++++ Given records ++++
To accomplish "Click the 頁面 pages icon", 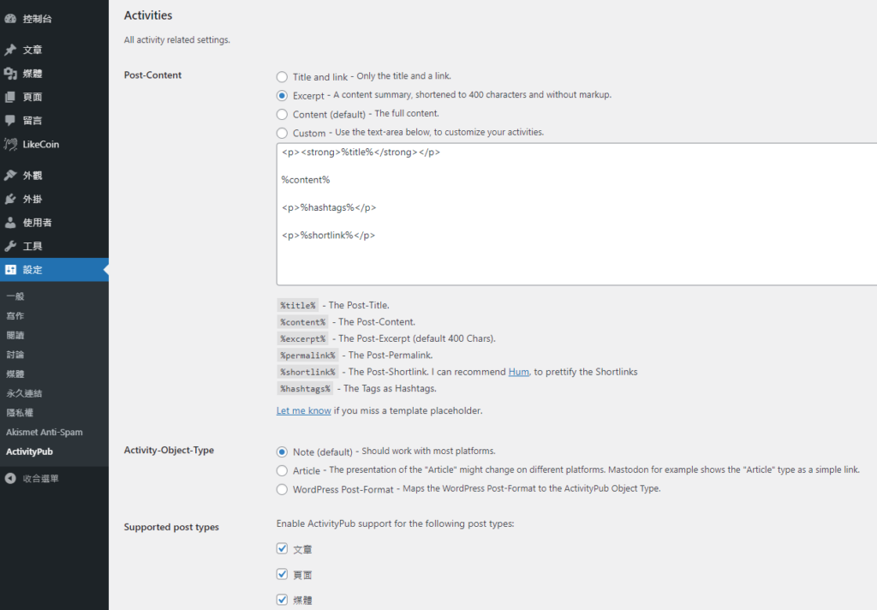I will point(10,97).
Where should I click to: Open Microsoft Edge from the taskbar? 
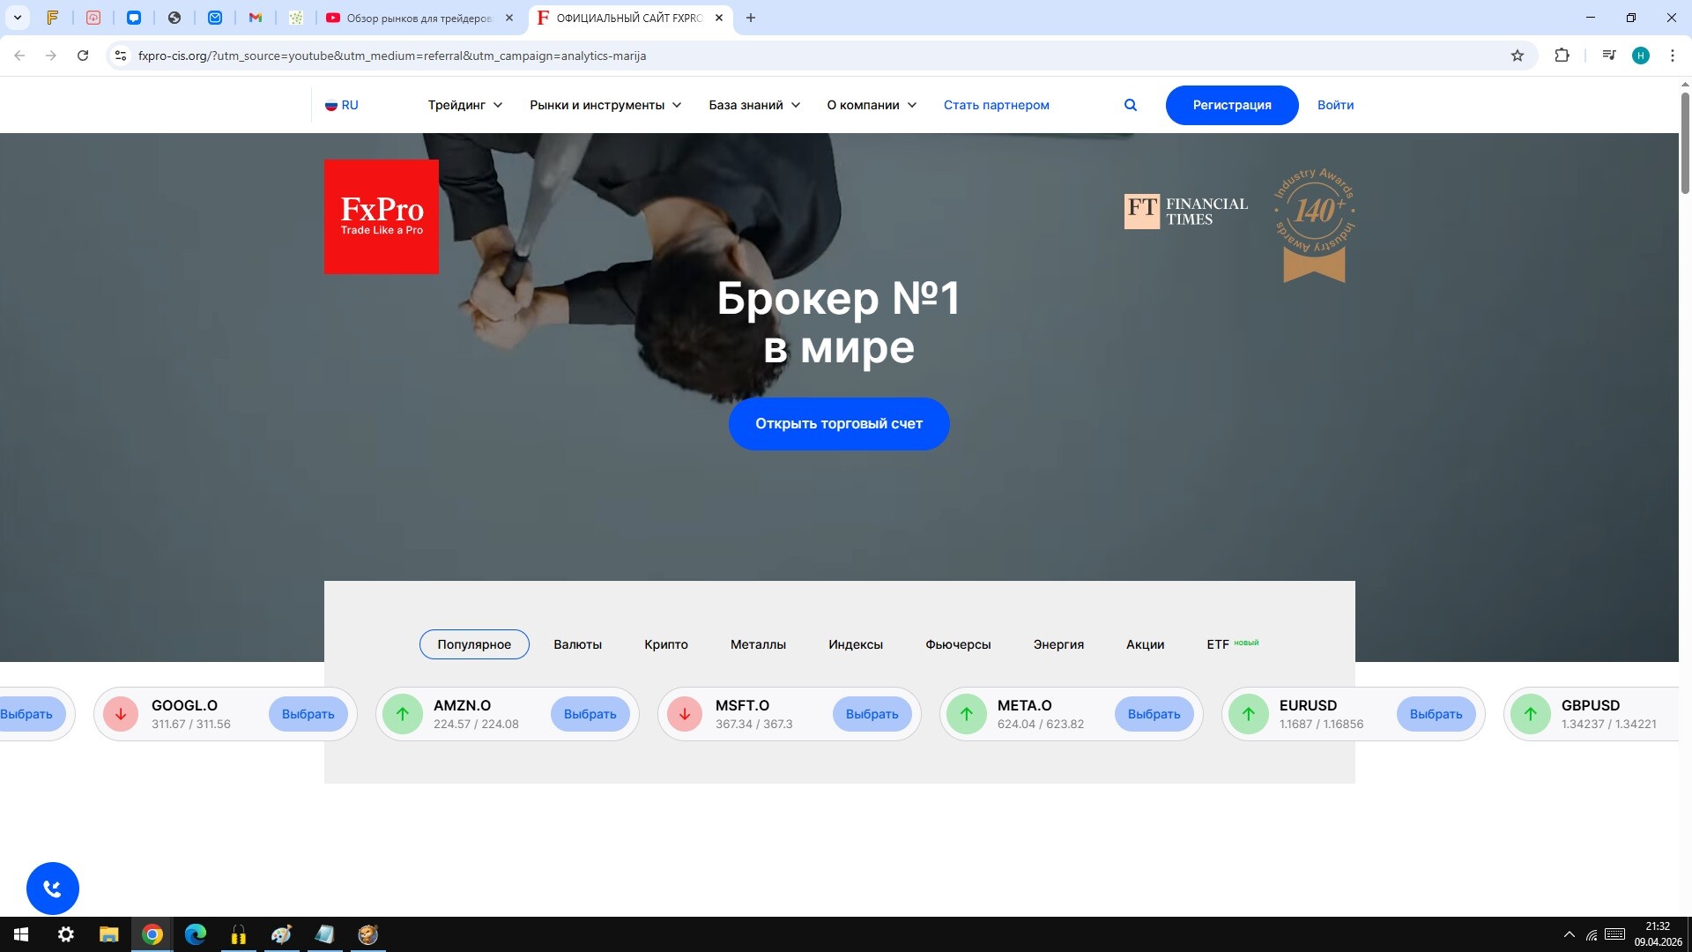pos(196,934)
++++
++++ Given records ++++
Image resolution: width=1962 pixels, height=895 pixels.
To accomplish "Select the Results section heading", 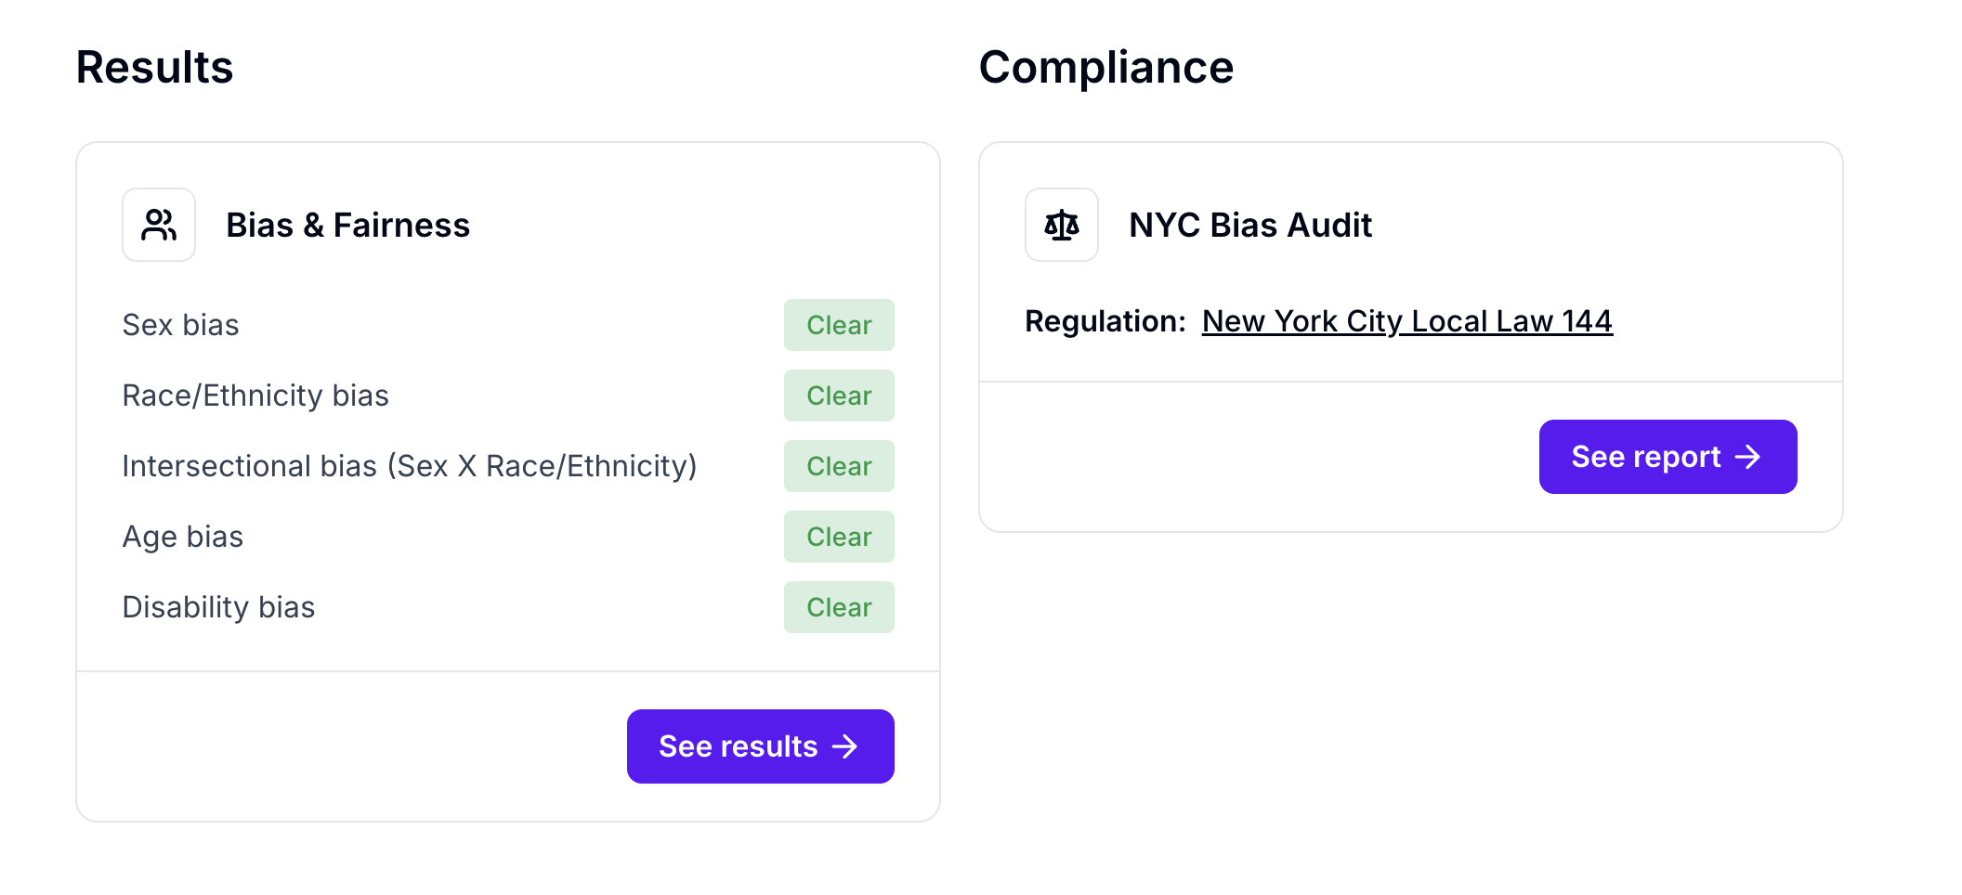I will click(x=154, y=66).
++++
• **Exercise prompt**
In the records, take everything from the line containing "Where should I" down to the line containing "pos(196,934)" and write those lines again with "taskbar" replaced by "Start menu", leaving the rest unchanged and omitting the pictures.

• **Exercise result**
Where should I click to: Open Microsoft Edge from the Start menu? 
pos(196,934)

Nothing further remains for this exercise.